Keys to successful implementation of Deep Learning in the Machine Vision workflow
Truly one of the keys to successful implementation of machine vision at the plant floor level, whether it be traditional industrial machine vision or deep learning as part of a machine vision inspection solution, is to apply and execute a competent and well thought out workflow of implementation of that technology. To be clear, the implementation of traditional rule-based machine vision versus deep learning is a different workflow. On the deep learning side, we have to understand that a workflow still has to be followed. I find that the most successful workflow is to start with an application analysis and then develop a competent imaging solution that acquires suitable images and quality images to create a quality data set. And if we have any hint about how we can achieve success, it is to start with quality data, and the data is the image in deep learning as well as machine vision.

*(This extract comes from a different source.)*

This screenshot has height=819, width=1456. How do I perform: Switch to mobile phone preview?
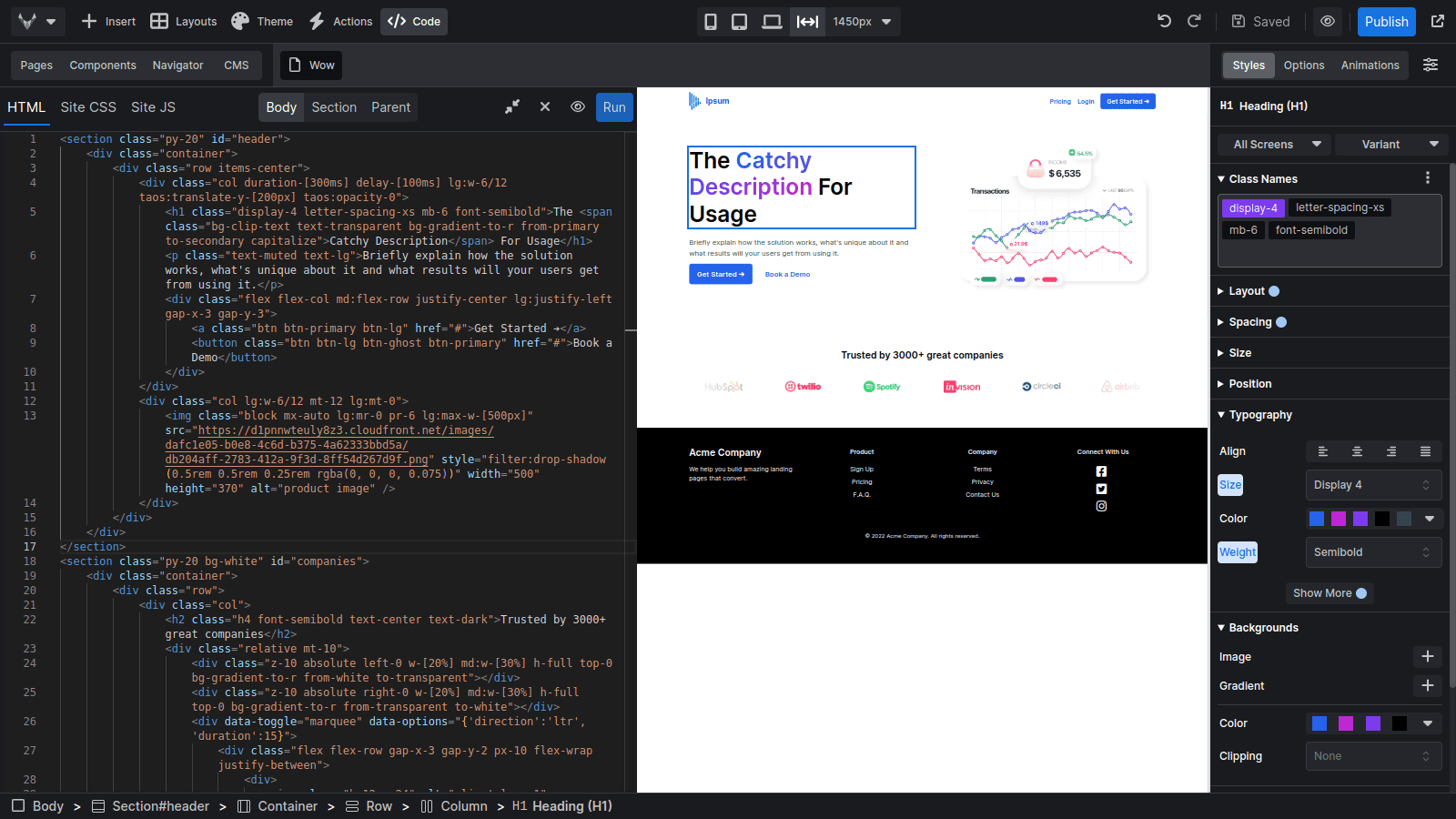711,21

The workflow shifts from there to labeling that data, and while that may seem a difficult task, it is really not that difficult. It requires skill in understanding how to label, but also most importantly, human experts that know what a defect is or what an anomaly is versus the good part. And sometimes that’s a subjective call. So we recommend using collaborative labeling with multiple experts so the labeling can be compared to get the best possible quality data set out of the images that we provided. We often describe this as an iterative process as well. This may have to be model-created, labeled and created, tested, relabeled, tested, and that’s okay because in industrial automation, implementing something is often an iterative process, and repetitive in terms of testing for the final result. On final implementation, we want to implement the deep learning model so that it starts to perform in a production environment, and at the same time continue to collect data (being images) so that we can use that additional data to fine-tune the model over time. And perhaps capture defects and label them, that we haven’t seen before, or even address variations that occur in the natural production process like part presentation, subtle changes in the way the part looks that may affect the reliability and effectiveness of the system. So there’s a component to it that may involve working with those production images, and then finally one of the most important things is to utilize the data that comes from the system. A machine vision system, whether it be traditional, is valuable to the production process, but it has greater value when we use the data we get from the process to improve our process. The goal would be to never make bad components, but the benefit of machine vision and deep learning is to ensure we have data to help us understand what we can do to make the product and the process better.